- [WORK TO BE COMPLETED] Restate all of the entries exactly, dropping any pictures they hold.
*** Block opens ***
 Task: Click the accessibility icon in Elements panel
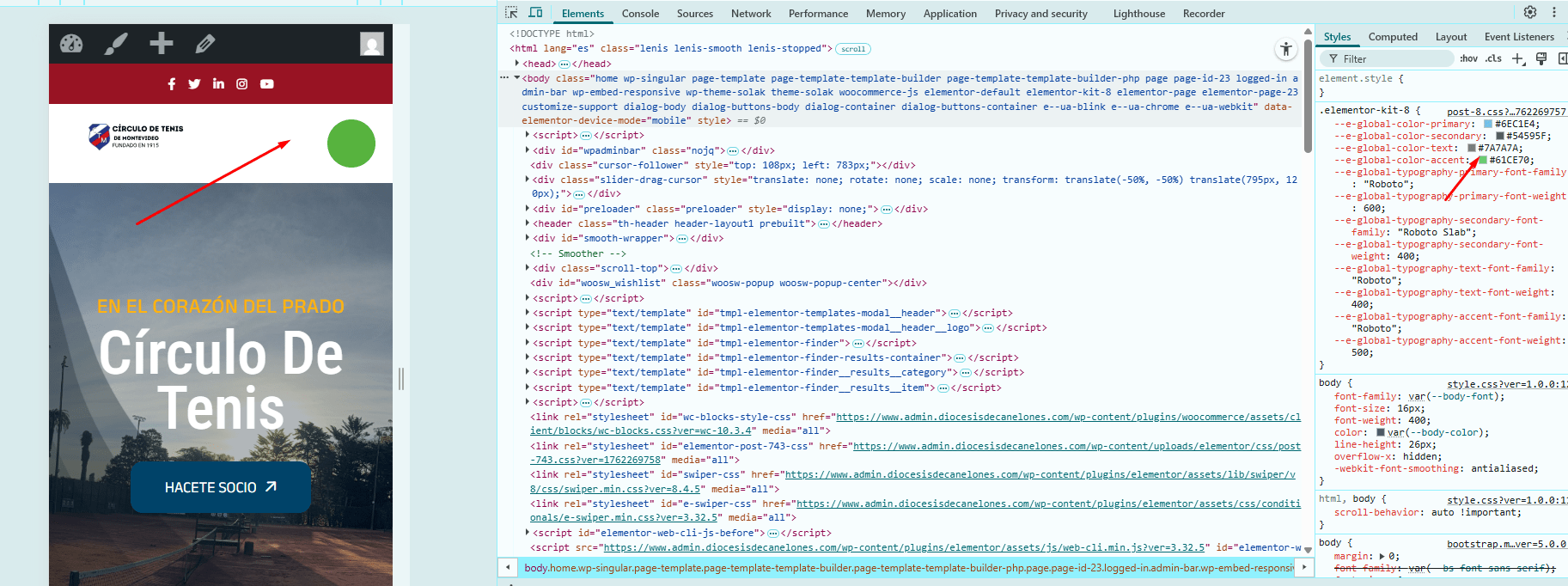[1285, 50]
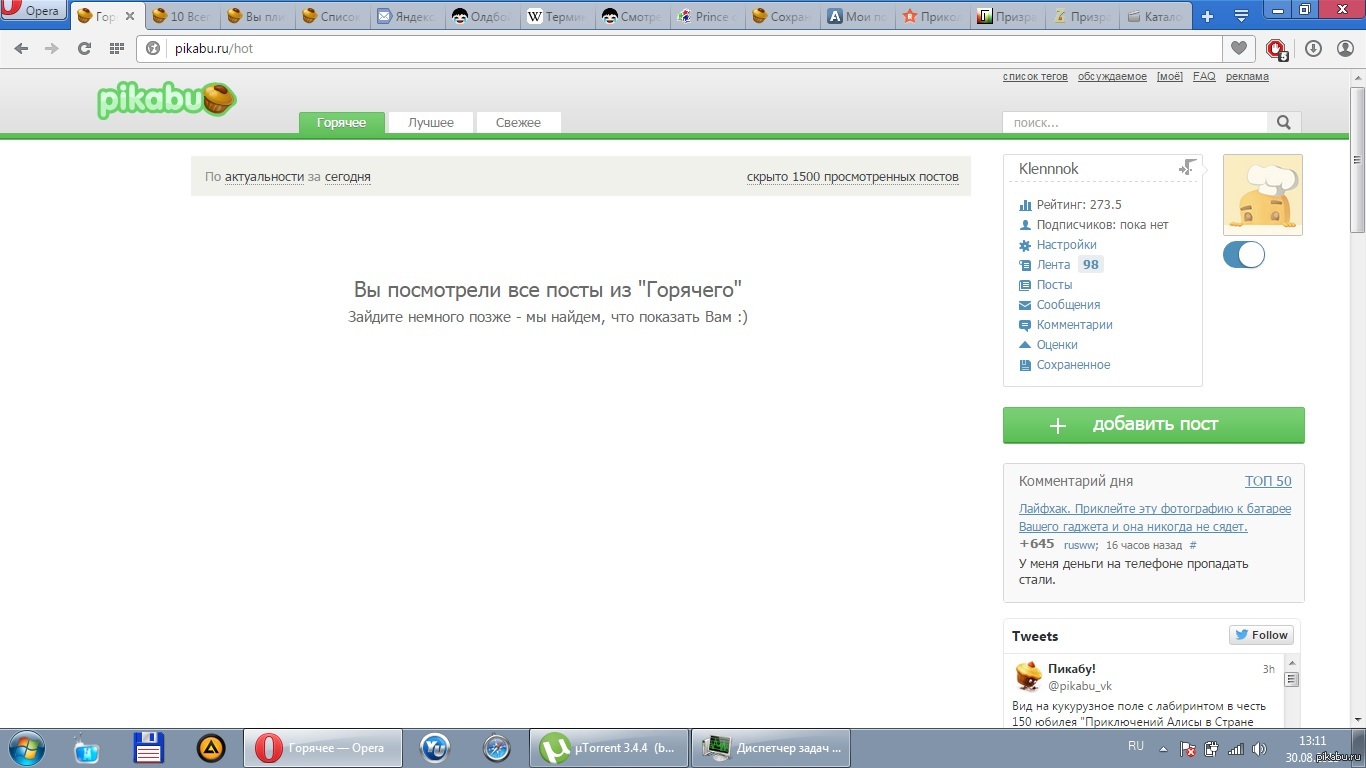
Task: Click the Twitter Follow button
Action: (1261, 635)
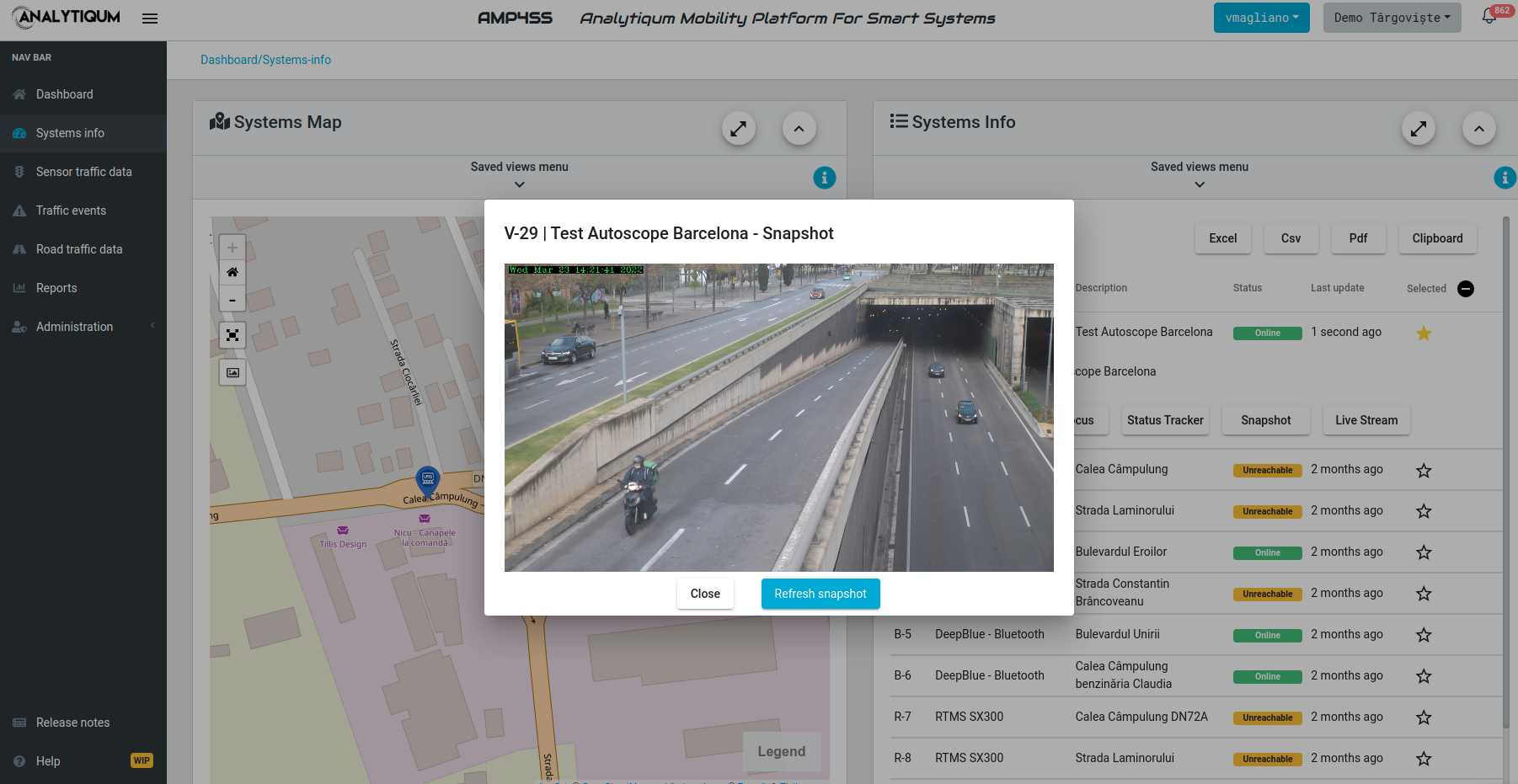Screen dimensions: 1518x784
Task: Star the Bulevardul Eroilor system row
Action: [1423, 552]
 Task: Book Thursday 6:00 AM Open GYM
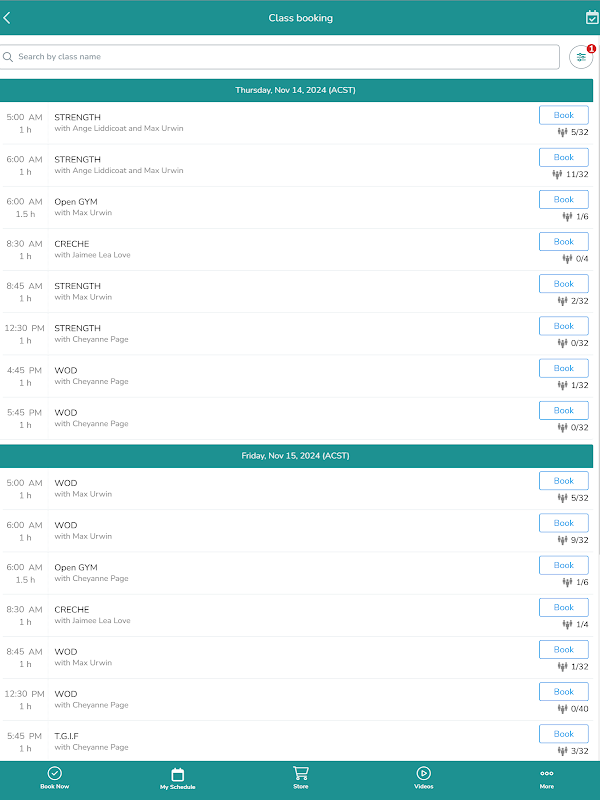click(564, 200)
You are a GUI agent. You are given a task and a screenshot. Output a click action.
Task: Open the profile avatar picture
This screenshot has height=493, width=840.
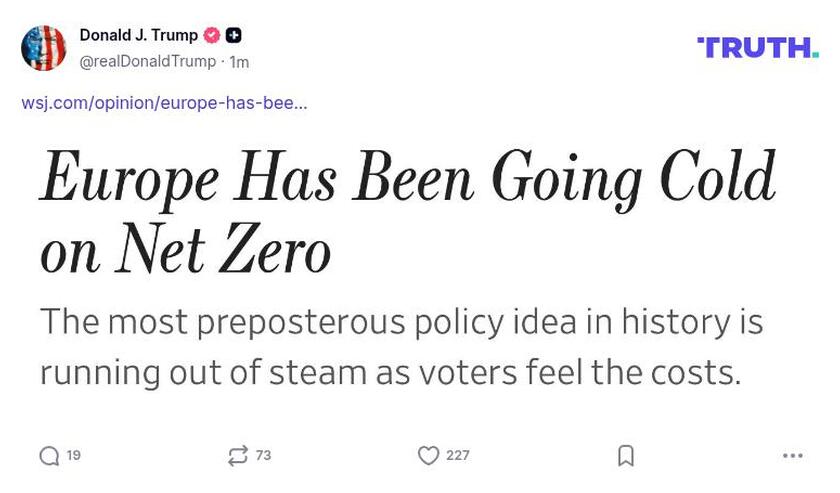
*** Block closes ***
- [FINAL ANSWER]
 Task: Click the accessibility icon in Elements panel
[1285, 50]
Task: Click the Twitter Follow button
Action: (1261, 635)
Screen dimensions: 1518x784
Task: Star the Bulevardul Eroilor system row
Action: [1423, 552]
 Task: Book Thursday 6:00 AM Open GYM
click(564, 200)
You are a GUI agent. You are given a task and a screenshot. Output a click action.
Task: Open the profile avatar picture
This screenshot has height=493, width=840.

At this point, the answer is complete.